One request: Don't post the solution until Sunday night, at least. Thanks!

EconomicDisconnect said...

That is one vote, any more? Lisa's vote alone probably will result in a puzzle anyway!

Anonymous said...

GYSC

In spite of Deninger's outrage about the OTC derivatives there are two sides of that argument, here is one:

Talk about epic battle to the death.

General Electric (GE) for example is clearly caught in the crosshairs of this trade and is just one of many wounded enterprises currently being sniped... (More here.)

NOTE: Before you all rage at the injustice make damn sure you note that these traders did NOT put these companies into their respective situations. The companies did that all by themselves through their reckless behavior. Economic turbo Darwinism ain't pretty, but it is absolutely necessary.
http://benbittrolff.blogspot.com/

He's one of my daily reads, and pretty sharp on technicals.

Kevin

Anonymous said...

The thought of a new, more difficult DNA puzzle is kind of intimidating, but bring it on!

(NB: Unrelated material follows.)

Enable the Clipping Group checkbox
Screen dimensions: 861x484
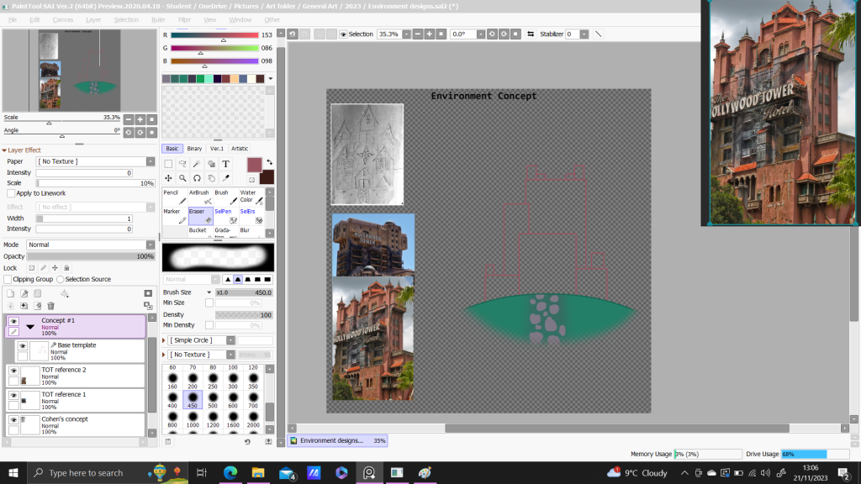(8, 279)
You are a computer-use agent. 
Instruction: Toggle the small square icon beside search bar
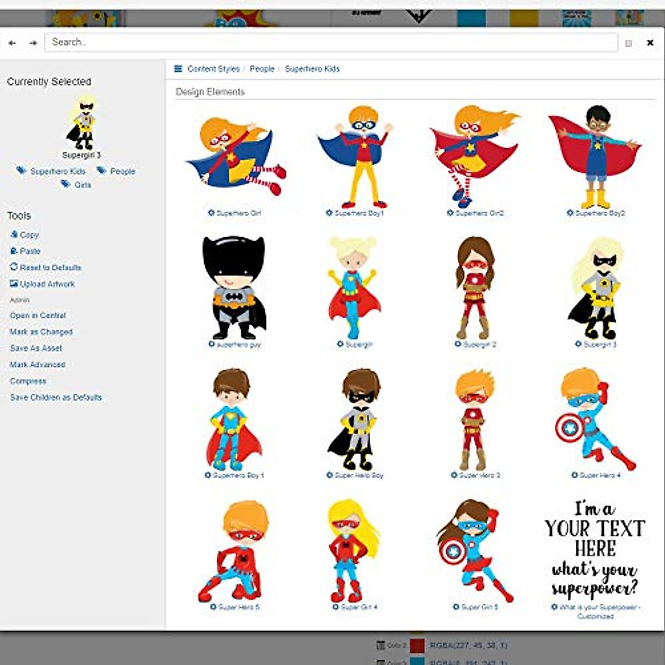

I read KD's post earlier today and thought of strapping on one of those sandwich boards that reads "THE END IS NEAR" and parading around town, but thought better of it : )
I'm hoping KD is off on this prognostication...way off.

This is way off topic but I can't resist, I noticed they are going to do a sequel to the movie "TRON".
I'm probably nuts but I loved that movie when it came out in 1982, it just seemed so new and different at the time.

Anonymous said...

Kevin,
You are right that these companies stepped in the dung all on their own. KD can definitely be dramatic, but one point needs to be made here: Some of the CDS activity is akin to naked shorting. If naked shorting of stocks was legal, shorts could take down any company's share price. Since these companies are already on the brink, the existing CDS's are the final nail in the coffin, because they end up getting rating cuts. That leads to even more problems, etc., and next thing you know,...Bear Stearns is owned by JP Morgan with a US gov backstop. Just a thought.

Anonymous said...

Lisa that is very true and being the broker dealers can naked short sell stocks legaly just where would you think the attacks started from in the first place. The banks were waging war with each other, survival of the fittest unfortunately it got out of hand. Bear was taken out bewcause they were the only firm that refused to help clean up the LTCM mess, pay back is a mother as they say.

Kevin

Anonymous said...

I don't disagree, Kevin :)

Anonymous said...

Gysc

I have a request for rock bloging Friday.
Chris Rea - The Road To Hell Full Version
It's on Youetube

Kind of where we are me thinks.
Kevin

Anonymous said...

It's comin' dude. Don't know the "when", but no way do we get through this without a cluster of negative black swan events.

Got over a 1000 April 10 calls on AUY, many more thousands of actual AUY shares, GDX, and UGL. Keeping 100k in cash to try and catch the inevitable miner run-up if the Yamana call bet fails. Let the Ides of March bring it.